__Requirement__: Carry the passage below on PostgreSQL's ON CONFLICT handling forward from its last line.

__Passage__:

A sample table and data
CREATE TABLE dupes(col1 int primary key, col2 int, col3 text,
CONSTRAINT col2_unique UNIQUE (col2)
);
INSERT INTO dupes values(1,1,'a'),(2,2,'b');
Reproducing the problem
INSERT INTO dupes values(3,2,'c')
ON CONFLICT (col1) DO UPDATE SET col3 = 'c', col2 = 2
Let's call this Q1. The result is
ERROR: duplicate key value violates unique constraint "col2_unique"
DETAIL: Key (col2)=(2) already exists.
What the documentation says
conflict_target can perform unique index inference. When performing
inference, it consists of one or more index_column_name columns and/or
index_expression expressions, and an optional index_predicate. All
table_name unique indexes that, without regard to order, contain
exactly the conflict_target-specified columns/expressions are inferred
(chosen) as arbiter indexes. If an index_predicate is specified, it
must, as a further requirement for inference, satisfy arbiter indexes.
This gives the impression that the following query should work, but it does not because it would actually require a together unique index on col1 and col2. However such an index would not guarantee that col1 and col2 would be unique individually which is one of the OP's requirements.
INSERT INTO dupes values(3,2,'c')
ON CONFLICT (col1,col2) DO UPDATE SET col3 = 'c', col2 = 2
Let's call this query Q2 (this fails with a syntax error)
Why?
Postgresql behaves this way is because what should happen when a conflict occurs on the second column is not well defined. There are number of possibilities. For example in the above Q1 query, should postgresql update col1 when there is a conflict on col2? But what if that leads to another conflict on col1? how is postgresql expected to handle that?
A solution
A solution is to combine ON CONFLICT with old fashioned UPSERT.
CREATE OR REPLACE FUNCTION merge_db(key1 INT, key2 INT, data TEXT) RETURNS VOID AS
$$
BEGIN
LOOP
-- first try to update the key
UPDATE dupes SET col3 = data WHERE col1 = key1 and col2 = key2;
IF found THEN
RETURN;
END IF;
-- not there, so try to insert the key
-- if someone else inserts the same key concurrently, or key2
-- already exists in col2,
-- we could get a unique-key failure
BEGIN
INSERT INTO dupes VALUES (key1, key2, data) ON CONFLICT (col1) DO UPDATE SET col3 = data;
RETURN;
EXCEPTION WHEN unique_violation THEN
BEGIN
INSERT INTO dupes VALUES (key1, key2, data) ON CONFLICT (col2) DO UPDATE SET col3 = data;
RETURN;
EXCEPTION WHEN unique_violation THEN
-- Do nothing, and loop to try the UPDATE again.

__Dataset records__:
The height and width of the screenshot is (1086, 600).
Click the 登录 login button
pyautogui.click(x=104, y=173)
--
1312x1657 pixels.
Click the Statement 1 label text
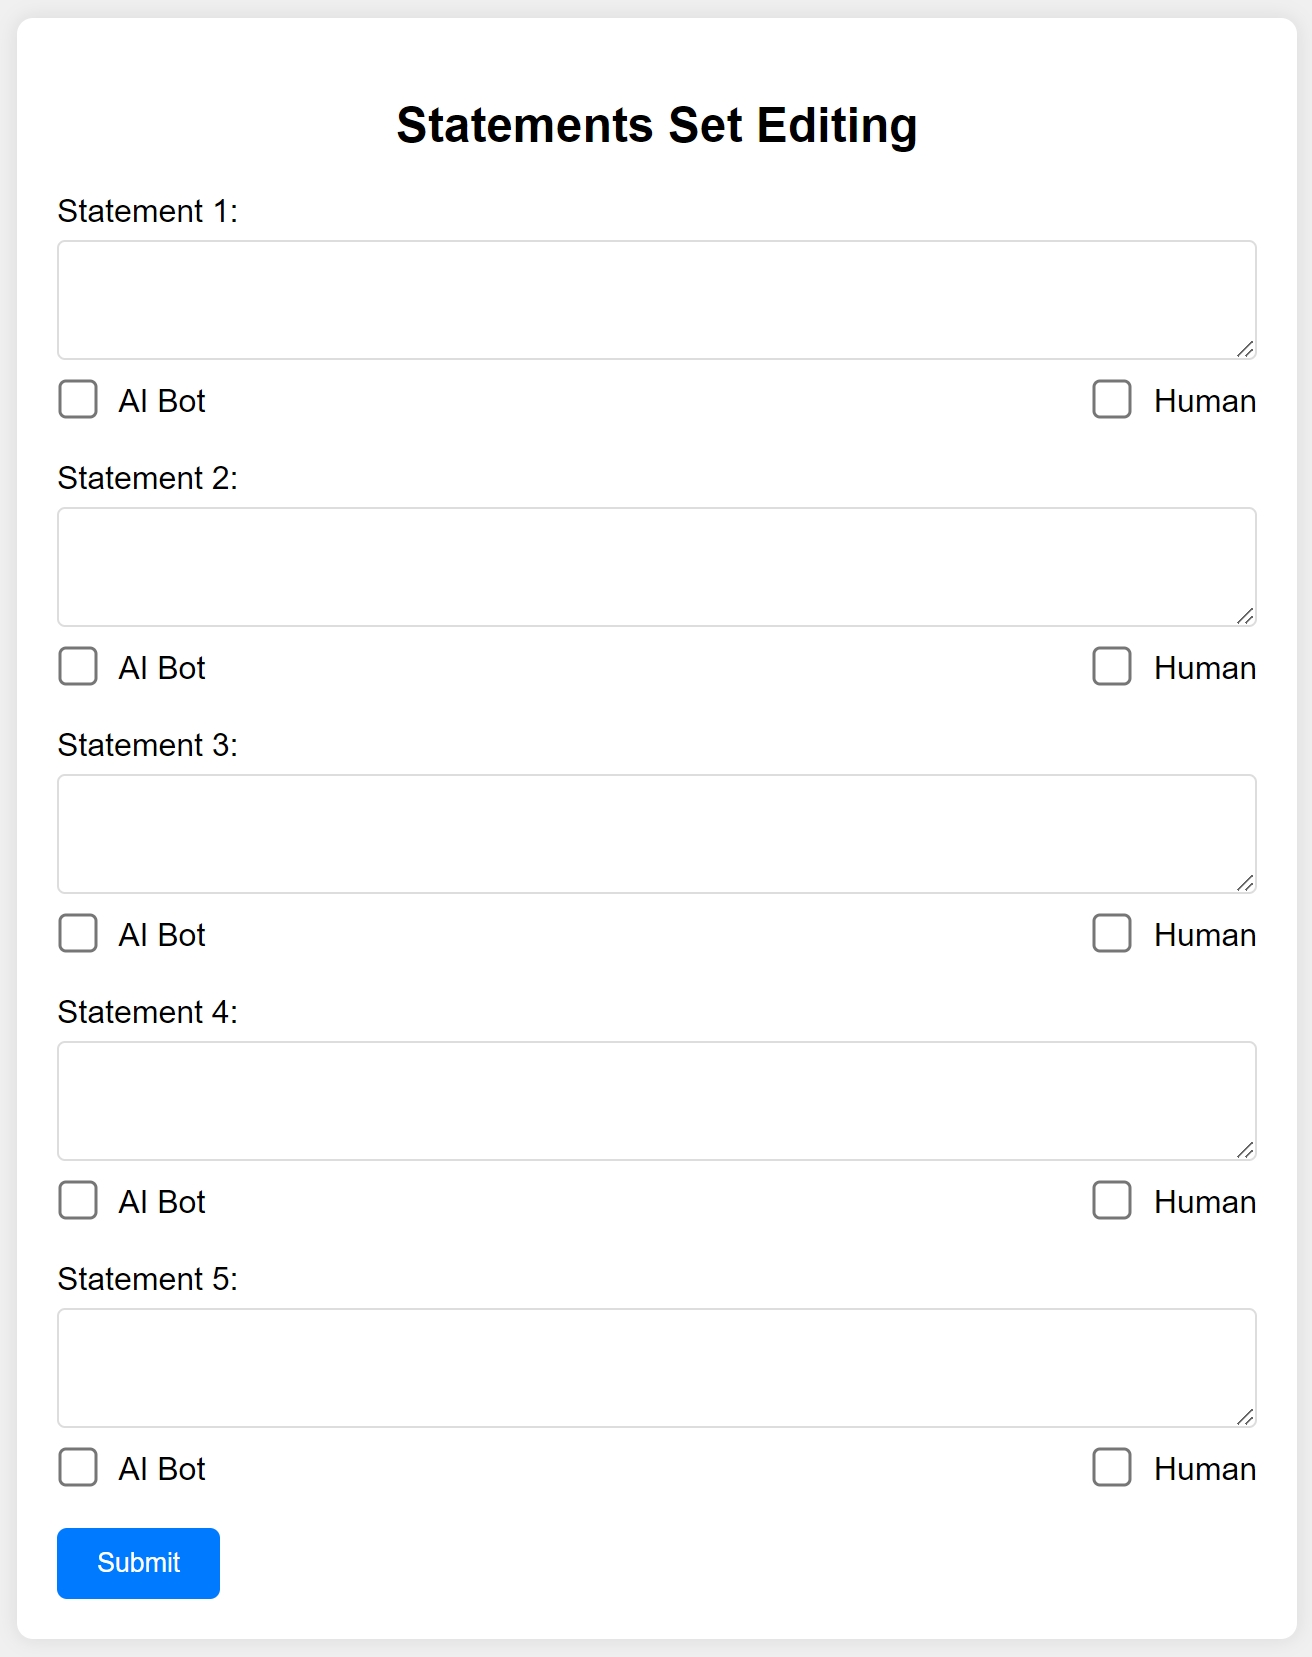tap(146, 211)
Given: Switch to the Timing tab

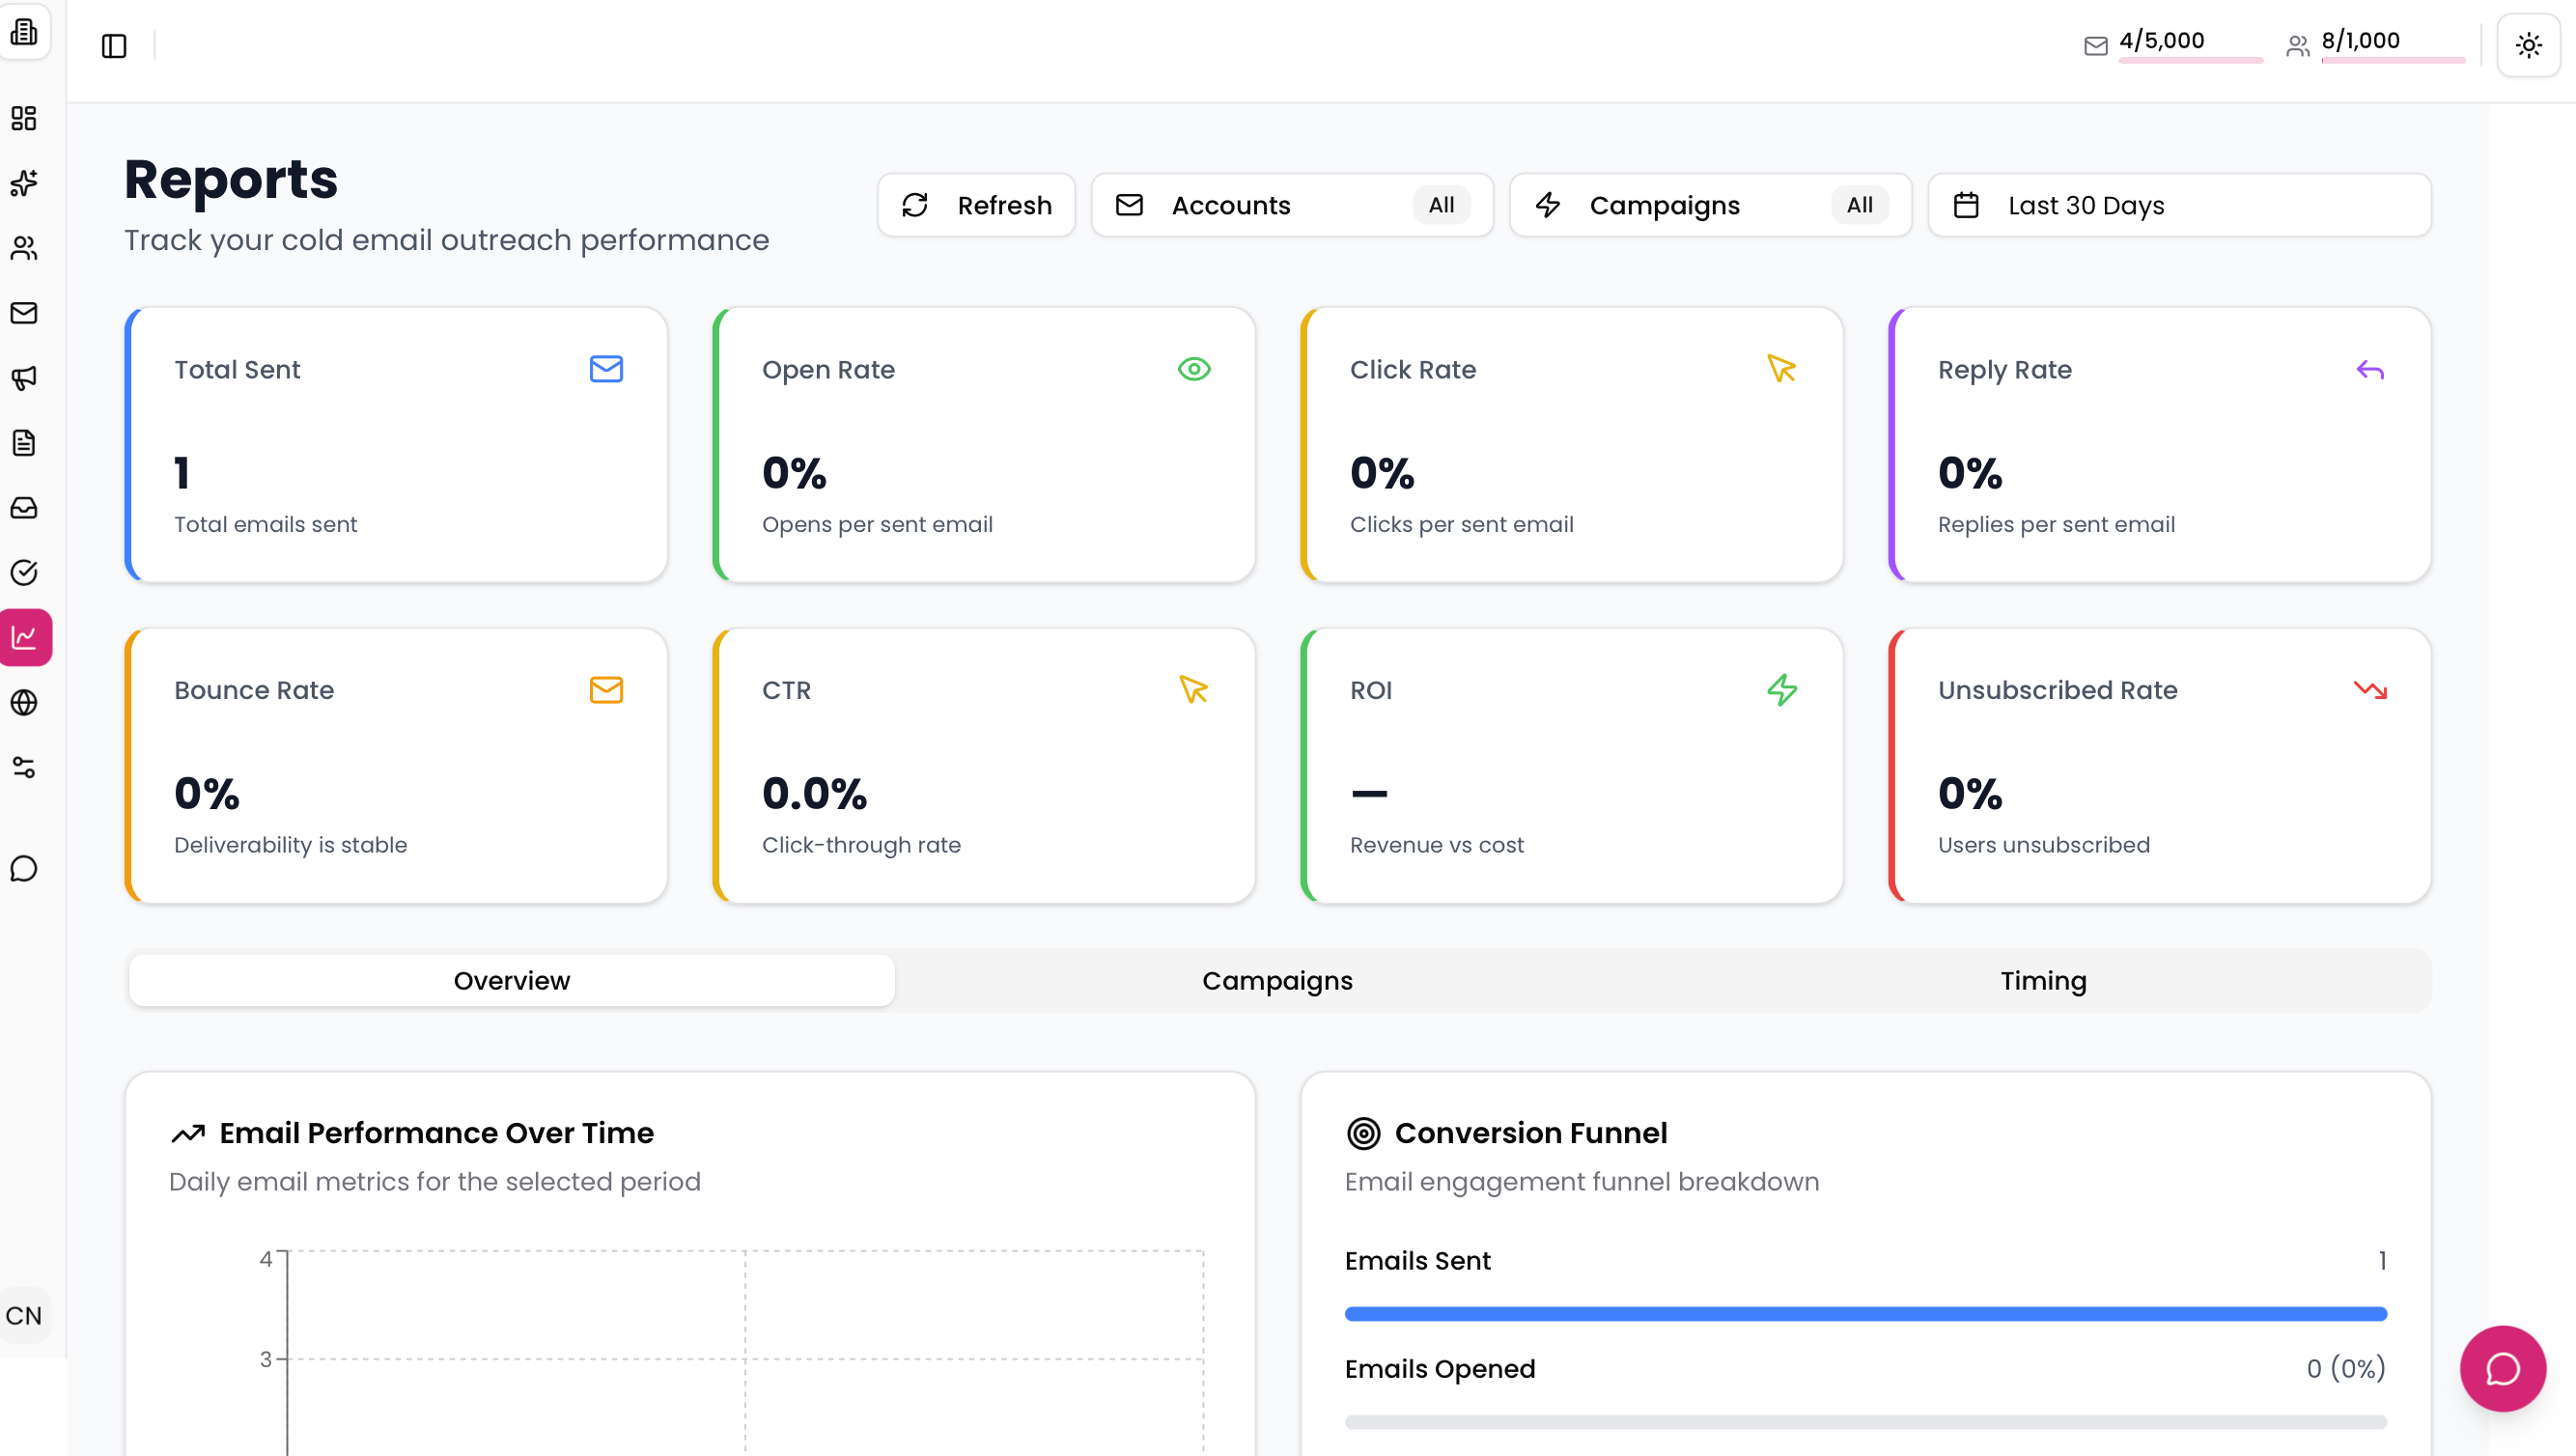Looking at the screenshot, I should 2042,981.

__Response for this exercise__:
END;
END;
END LOOP;
END;
$$
LANGUAGE plpgsql;
You would need to modify the logic of this stored function so that it updates the columns exactly the way you want it to. Invoke it like
SELECT merge_db(3,2,'c');
SELECT merge_db(1,2,'d');
In nowadays is (seems) impossible. Neither the last version of the ON CONFLICT syntax permits to repeat the clause, nor with CTE is possible: not is possible to breack the INSERT from ON CONFLICT to add more conflict-targets.
If you are using postgres 9.5, you can use the EXCLUDED space.
Example taken from What's new in PostgreSQL 9.5:
INSERT INTO user_logins (username, logins)
VALUES ('Naomi',1),('James',1)
ON CONFLICT (username)
DO UPDATE SET logins = user_logins.logins + EXCLUDED.logins;
Vlad got the right idea.
First you have to create a table unique constraint on the columns col1, col2 Then once you do that you can do the following:
INSERT INTO dupes values(3,2,'c')
ON CONFLICT ON CONSTRAINT dupes_pkey
DO UPDATE SET col3 = 'c', col2 = 2
ON CONFLICT ( col1, col2 )
DO UPDATE
SET
works fine. but you should not update col1, col2 in the SET section.
Create a constraint (foreign index, for example).
OR/AND
Look at existing constraints (\d in psq).
Use ON CONSTRAINT(constraint_name) in the INSERT clause.
You can typically (I would think) generate a statement with only one on conflict that specifies the one and only constraint that is of relevance, for the thing you are inserting.
Because typically, only one constraint is the "relevant" one, at a time. (If many, then I'm wondering if something is weird / oddly-designed, hmm.)
Example:
(License: Not CC0, only CC-By)
// there're these unique constraints:
// unique (site_id, people_id, page_id)
// unique (site_id, people_id, pages_in_whole_site)
// unique (site_id, people_id, pages_in_category_id)
// and only *one* of page-id, category-id, whole-site-true/false
// can be specified. So only one constraint is "active", at a time.
val thingColumnName = thingColumnName(notfificationPreference)
val insertStatement = s"""
insert into page_notf_prefs (
site_id,
people_id,
notf_level,
page_id,
pages_in_whole_site,
pages_in_category_id)
values (?, ?, ?, ?, ?, ?)
-- There can be only one on-conflict clause.
on conflict (site_id, people_id, $thingColumnName) <—— look
do update set
notf_level = excluded.notf_level
"""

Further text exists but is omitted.